1976 yılında Arjantin’de askeri darbeden bir yıl sonra kaybolan yakınları için annelerin başlattığı hareketten esinlenen Cumartesi Anneleri, Arjantin’deki eylemler gibi neticesini alamasa da ciddi bir kamuoyu oluşturmuş durumda.  95 yılının Mayısında Cumartesi günü ‘kayıplar’ için başlayan ilk buluşma, 96 yazında engellenmeye başlansa da toplantı ve gösteriş yürüyüşleri kanunu ihlal ettiği gerekçesiyle yasa dışı olduğuna karar verilmiş. Ne var ki bütün yasal yollar denendikten sonra bir sonuç alınamadığı için toplanan anneler coplanmalara, hor görülmelere karşın evlatlarını aramaktan vazgeçmeyerek geçtiğimiz günlerde 400. kez bir araya geldi.

Şüphesiz çok geniş ve hassas bir konu olan ve hala gündemdeki yerini koruyan “Cumartesi Anneleri” gördükleri muameleden dolayı tarihimizin en büyük utanç davalarından biri olarak kalmaya devam ediyor ne yazık ki. Ufuk Tan Altunkaya’nın böylesine özel bir konuyu gündeme alarak sahneye taşıması ise bu anlamda çok önemli.

Daha önce kadın cinayetlerini konu alan “Ayna” isimli performansla da gündemi yakalayan ve sosyal sorumluluk projesini farklı sahneleme tekniğiyle seyircinin dimağını zorlayarak adından söz ettiren Ufuk Tan Altunkaya’nın bu duyarlılığı ve etrafımızda yaşanan bunca soruna arkasını dönmeyerek kendini sorumlu hissetmesi 2000 yılından itibaren Türkiye’de kabuk değiştiren Türk tiyatrosuna büyük ölçüde katkı sağlıyor.
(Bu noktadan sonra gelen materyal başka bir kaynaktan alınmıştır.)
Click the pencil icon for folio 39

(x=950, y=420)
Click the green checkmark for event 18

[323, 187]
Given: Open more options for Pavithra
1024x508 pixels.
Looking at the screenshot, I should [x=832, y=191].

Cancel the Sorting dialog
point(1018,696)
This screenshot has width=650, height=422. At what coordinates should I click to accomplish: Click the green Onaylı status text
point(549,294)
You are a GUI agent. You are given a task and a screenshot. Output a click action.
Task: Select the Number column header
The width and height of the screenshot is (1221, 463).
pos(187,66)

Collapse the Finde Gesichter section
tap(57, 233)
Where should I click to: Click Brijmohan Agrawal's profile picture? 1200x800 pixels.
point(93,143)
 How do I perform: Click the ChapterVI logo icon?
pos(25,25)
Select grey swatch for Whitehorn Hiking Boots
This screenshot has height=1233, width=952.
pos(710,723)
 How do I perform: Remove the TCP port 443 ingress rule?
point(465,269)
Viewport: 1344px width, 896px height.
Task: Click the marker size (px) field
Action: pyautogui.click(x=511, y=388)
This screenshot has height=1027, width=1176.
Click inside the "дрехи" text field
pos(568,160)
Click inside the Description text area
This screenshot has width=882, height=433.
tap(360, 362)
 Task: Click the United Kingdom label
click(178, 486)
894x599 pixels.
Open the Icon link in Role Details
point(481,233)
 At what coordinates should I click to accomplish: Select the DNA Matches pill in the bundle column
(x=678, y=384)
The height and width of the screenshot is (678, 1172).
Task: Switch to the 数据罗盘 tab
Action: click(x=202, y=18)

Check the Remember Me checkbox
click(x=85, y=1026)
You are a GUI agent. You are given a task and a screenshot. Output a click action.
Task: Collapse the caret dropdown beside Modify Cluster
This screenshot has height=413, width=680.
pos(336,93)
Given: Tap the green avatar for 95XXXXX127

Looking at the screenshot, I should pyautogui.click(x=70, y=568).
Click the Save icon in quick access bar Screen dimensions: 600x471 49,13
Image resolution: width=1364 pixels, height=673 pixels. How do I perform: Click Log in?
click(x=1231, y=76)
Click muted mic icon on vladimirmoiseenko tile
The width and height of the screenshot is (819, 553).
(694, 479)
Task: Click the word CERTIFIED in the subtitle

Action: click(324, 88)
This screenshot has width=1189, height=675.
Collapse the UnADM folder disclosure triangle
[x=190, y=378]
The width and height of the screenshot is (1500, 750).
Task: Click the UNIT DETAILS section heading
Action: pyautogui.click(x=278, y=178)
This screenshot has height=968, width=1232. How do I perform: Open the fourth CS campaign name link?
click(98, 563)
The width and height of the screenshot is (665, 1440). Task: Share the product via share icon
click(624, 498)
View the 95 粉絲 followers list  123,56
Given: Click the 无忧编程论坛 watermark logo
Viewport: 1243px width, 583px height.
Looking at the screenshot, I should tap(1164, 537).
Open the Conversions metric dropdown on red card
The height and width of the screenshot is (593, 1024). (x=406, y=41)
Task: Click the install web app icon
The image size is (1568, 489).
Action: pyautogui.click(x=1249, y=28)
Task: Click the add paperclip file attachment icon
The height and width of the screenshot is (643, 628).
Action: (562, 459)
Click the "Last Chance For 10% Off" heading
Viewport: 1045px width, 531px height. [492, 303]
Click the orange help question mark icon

Ufuk Tan Altunkaya, oyunu 45 dakika gibi kısa bir süreye sıkıştırarak içeriden ve dışardan bakan iki gözle oldukça yalın ve sade anlatımıyla seyirciyi kısa bir yolculuğa çıkarıyor. İçeride yaşanan bu vahşeti ve insanlık dışı muameleyi iliklerine kadar hisssetiren, dışarıda bekleyen annelerin ise bir umutla evlatları arama çaresizliklerini çok net veriyor.

Oyunun bu denli seyirciye geçmesinde en büyük rolü oyuncular üstlenmiş. Hiçbir oyuncunun oynamadığı birebir hissettiği ve hissettiklerini seyirciyle cömertçe paylaşan başta Demet Ergün olmak üzere Bayhan Ekici, Cihan Esen, Cihat Süvarioğlu ve Efe Can Erdal’ı yürekten kutluyorum. Kadroda yer alan tüm oyuncuların canla başla mücadele ettiği müthiş bir takım oyunculuğu sergileniyor.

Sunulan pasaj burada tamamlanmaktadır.